Go to the line containing "Instruction: Open Total" in the records below and print it and every following line exactly, on through the line containing "The width and", then stop.
+++ INPUT DATA +++
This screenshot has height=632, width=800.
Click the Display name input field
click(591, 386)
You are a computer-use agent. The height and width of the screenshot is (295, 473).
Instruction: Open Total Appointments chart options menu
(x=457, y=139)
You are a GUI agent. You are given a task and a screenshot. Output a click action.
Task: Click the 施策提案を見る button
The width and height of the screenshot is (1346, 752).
+++
+++ INPUT DATA +++
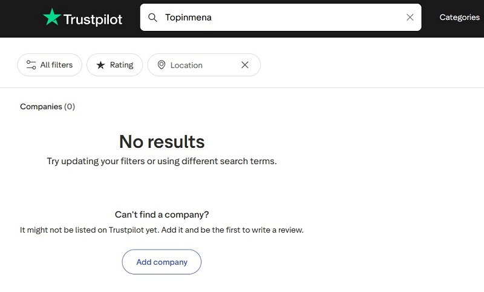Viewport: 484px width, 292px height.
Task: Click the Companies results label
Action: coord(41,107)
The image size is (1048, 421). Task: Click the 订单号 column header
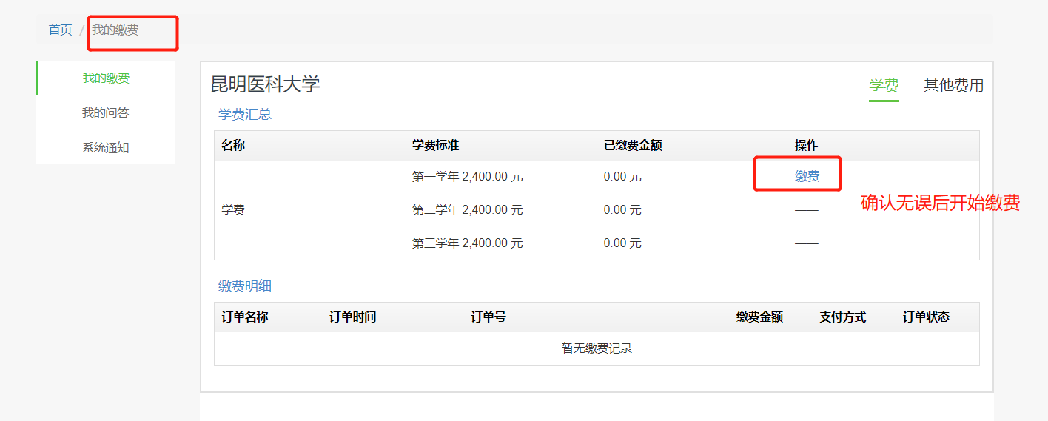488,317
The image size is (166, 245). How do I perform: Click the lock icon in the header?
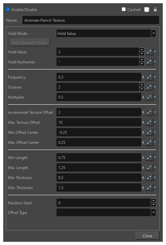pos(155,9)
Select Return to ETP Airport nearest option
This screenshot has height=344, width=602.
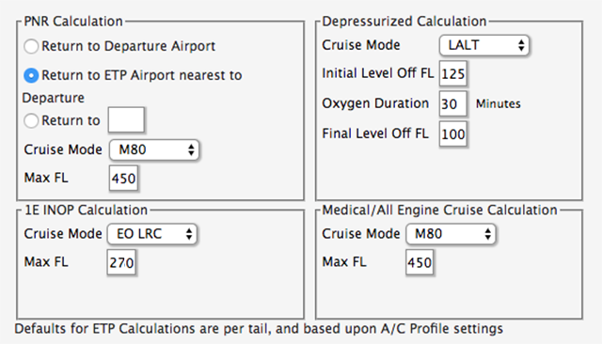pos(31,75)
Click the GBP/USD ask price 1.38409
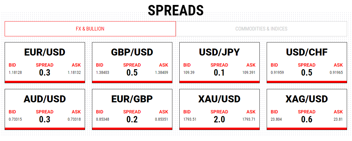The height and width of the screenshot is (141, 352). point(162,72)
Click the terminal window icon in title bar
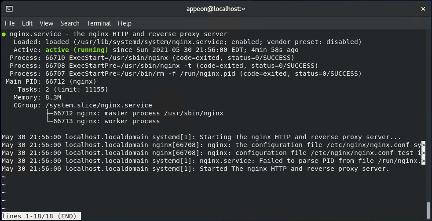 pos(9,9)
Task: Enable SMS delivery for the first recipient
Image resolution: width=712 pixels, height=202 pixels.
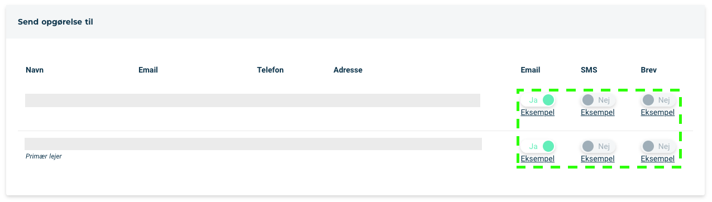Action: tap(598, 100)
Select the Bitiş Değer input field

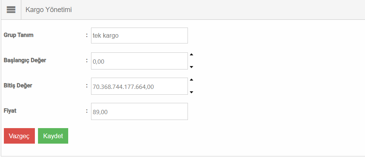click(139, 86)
+++
+++ INPUT DATA +++
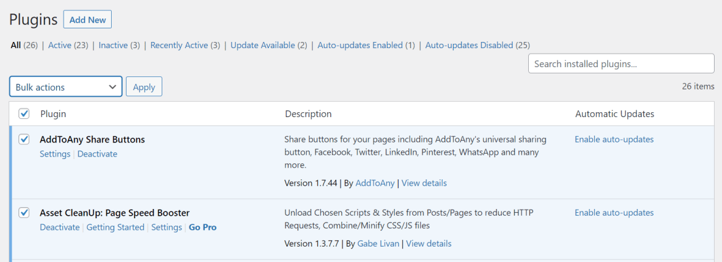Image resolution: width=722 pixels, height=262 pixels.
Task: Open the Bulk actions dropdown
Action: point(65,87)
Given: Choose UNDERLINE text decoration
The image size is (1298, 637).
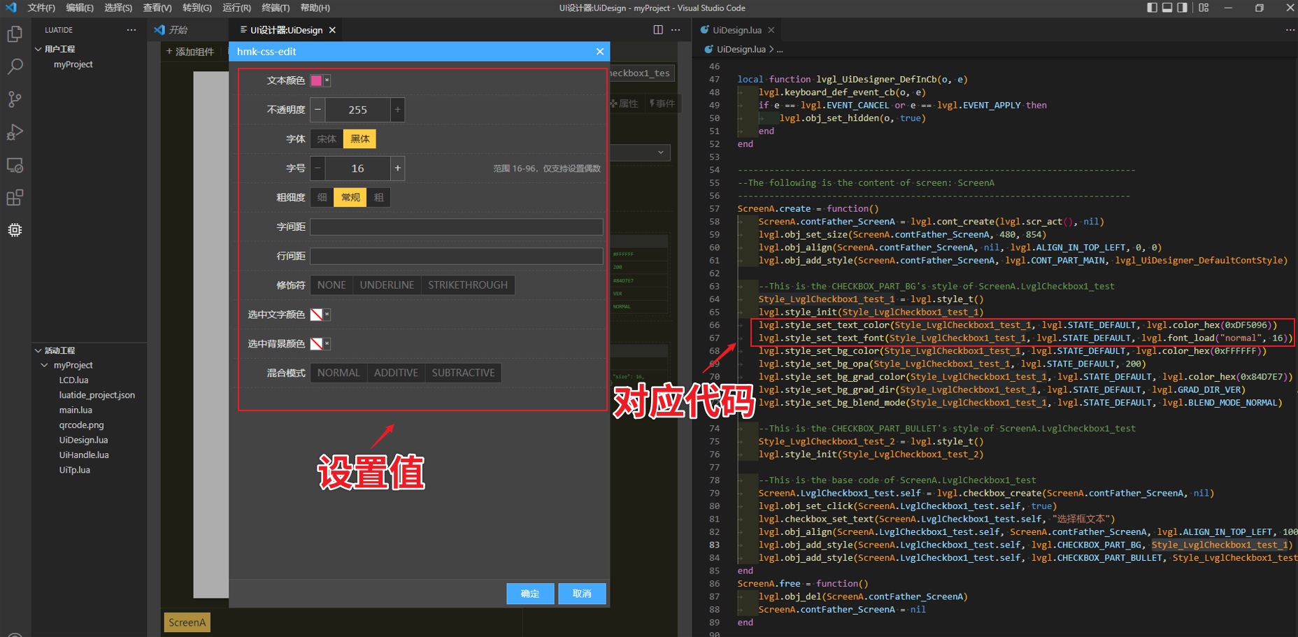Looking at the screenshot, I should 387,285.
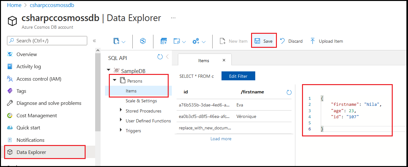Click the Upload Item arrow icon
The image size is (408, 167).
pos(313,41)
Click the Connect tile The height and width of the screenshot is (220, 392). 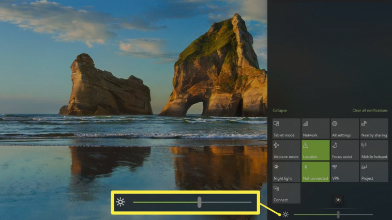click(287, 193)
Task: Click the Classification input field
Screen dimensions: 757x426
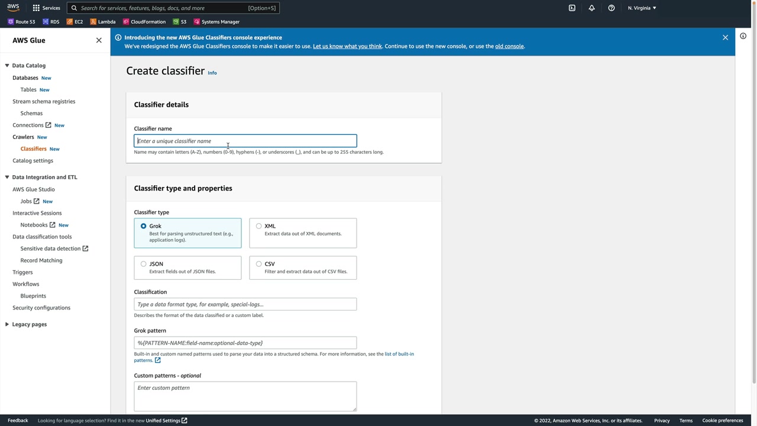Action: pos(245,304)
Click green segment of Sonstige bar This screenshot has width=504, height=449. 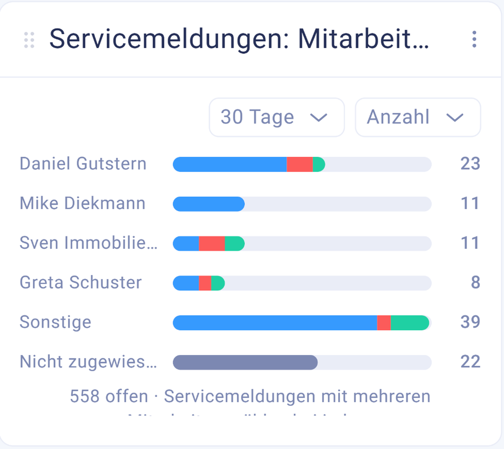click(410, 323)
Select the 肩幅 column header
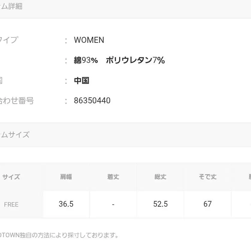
+++
EXERCISE SOLUTION:
Instruction: Open Total Appointments chart options menu
(x=457, y=139)
You are a GUI agent. You are given a task and a screenshot. Output a click action.
Task: Click the 施策提案を見る button
The width and height of the screenshot is (1346, 752).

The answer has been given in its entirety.